Right to Education (Amendment) Act, 2019.

Right to Education (Amendment) Act, 2019

Right to Education (Amendment) Act, 2019

Indian Parliament has amended the Right of Children to Free and Compulsory Education Act, 2009 on January 10, 2019. The Bill seeks to amend the Right to Education (RTE) Act to abolish the “no-detention” policy in schools, under this provision of the Act (RTE - 2009), no student can be detained up to class VIII.
The Act may now be called the Right of Children to Free and Compulsory Education (Amendment) Act, 2019. However the Right of Children to Free and Compulsory Education Act, 2009 (hereinafter referred to as the principal Act).

The Act shall come into force on such date as the Central Government may, by notification in the Official Gazette, appoint.

Important Terms
No detention policy, constitutional amendment, elementary education, Principal Act, Ministry of Law and Justice (Legislative Department), assent of the President, Official Gazette, TSR Subramanian committee, Central Advisory Board of Education.

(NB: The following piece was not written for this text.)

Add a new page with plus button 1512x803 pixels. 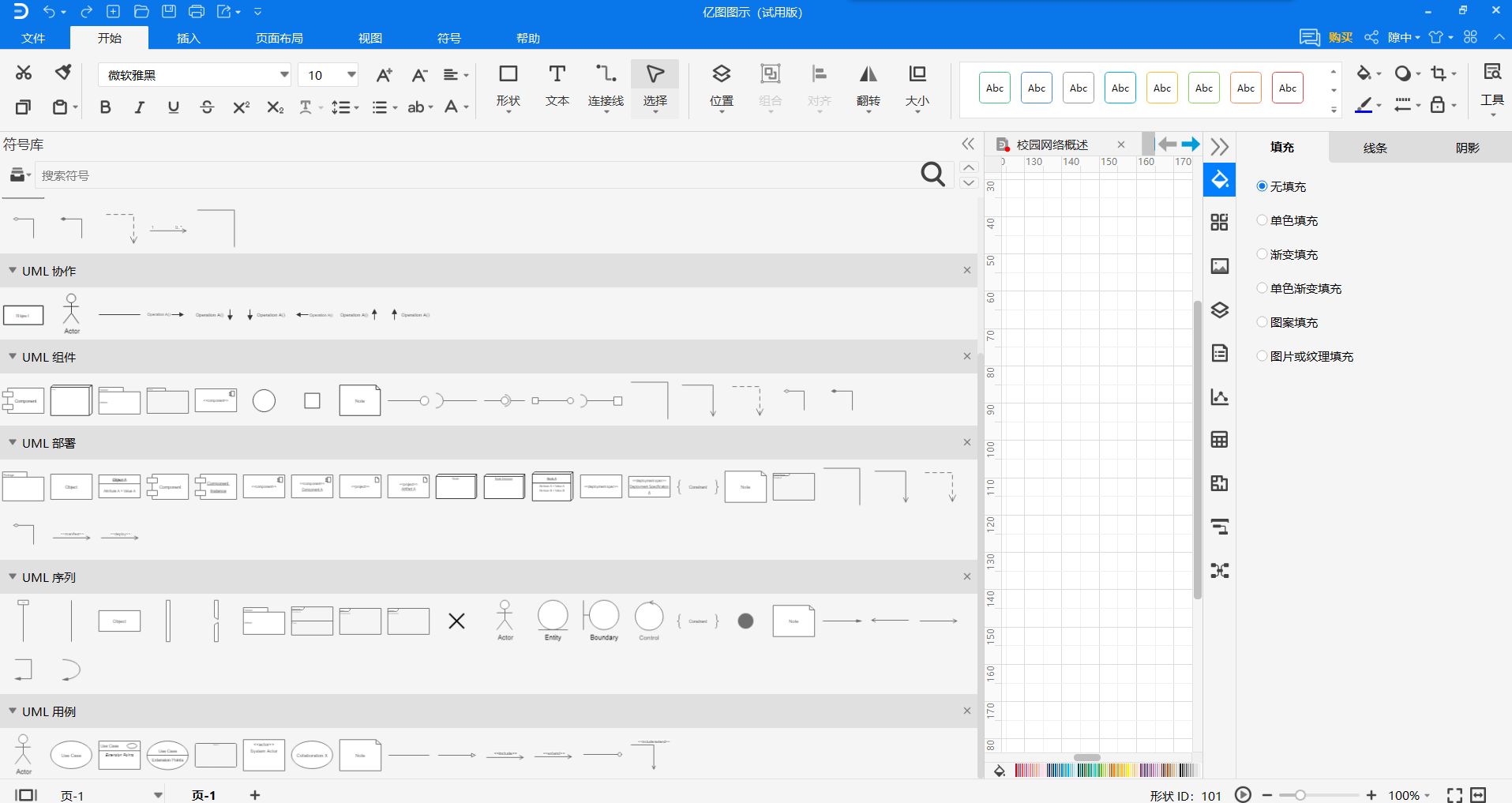coord(254,795)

The Act has Substituted new section (s) for section 16 and Section 38 of the Principal Act, and made the provisions for Examination and holding back students in certain cases -

Amendment of section 16 of the Principal Act
In section 16 of the principal Act, these sub-sections shall be added namely-

  • 16 (1) There shall be a regular examination in the fifth class and in the eighth class at the end of every academic year.
  •  (2) If a child fails in the examination referred to in sub-section (1), he shall be given additional instruction and granted opportunity for re-examination within a period of two months from the date of declaration of the result.
  • (3) The appropriate Government may allow schools to hold back a child in the fifth class or in the eighth class or in both classes, in such manner and subject to such conditions as may be prescribed, if he fails in the re-examination referred to in sub-section (2).
Provided that the appropriate Government may decide not to hold back a child in any class till the completion of elementary education.
  • (4) No child shall be expelled from a school till the completion of elementary education.

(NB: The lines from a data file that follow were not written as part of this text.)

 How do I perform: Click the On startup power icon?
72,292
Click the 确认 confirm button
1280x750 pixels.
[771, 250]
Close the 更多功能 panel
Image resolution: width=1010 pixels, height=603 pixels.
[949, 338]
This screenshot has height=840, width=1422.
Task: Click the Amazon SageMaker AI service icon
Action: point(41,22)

Amendment of section 38 of the Principal Act
In section 38 of the principal Act, in sub-section (2), after clause (f), the following clause shall be inserted, namely:—

(fa) the manner and the conditions subject to which a child may be held back under sub-section (3) of section 16;”.

See also
What is Right to Education (RTE) Act - 2009 ?
The Right of Children to Free and Compulsory Education Act, 2009 (the Act) provides for free and compulsory education to all children of the age of six to fourteen years. You can find more information about RTE- 2009 here.

What is no detention policy?
According to this provision “no child admitted in a school shall be held back in any class”. This translates into automatic promotions to the next class every year until Class VII. Instead of exams, schools are supposed to hold Continuous and Comprehensive Evaluations (CCE) for every child.

Need for this amendment 
The principal Act had contained no detention policy, Several States and School have criticized this provision claiming that it compromises with the quality of basic education and kills its competency at School level.

Many States assumed it as a reason of high failure and dropouts in classes 9 and 10.

The TSR Subramanian committee on new education policy, has also suggested the abolition of ‘no detention’ policy after Class V when child becomes 11 years old. It had recommended restoration of detention provision subjects to remedial coaching and at least two extra chances to each student to prove his capability in order to move to a higher class.

A sub-committee of the Central Advisory Board of Education also monitored the issue closely and strongly recommended a provisional detention clause at Classes V and VIII. In 2013.

A parliamentary panel had also asked the ministry to ‘review’ its “policy of automatic promotion up to Class VIII”.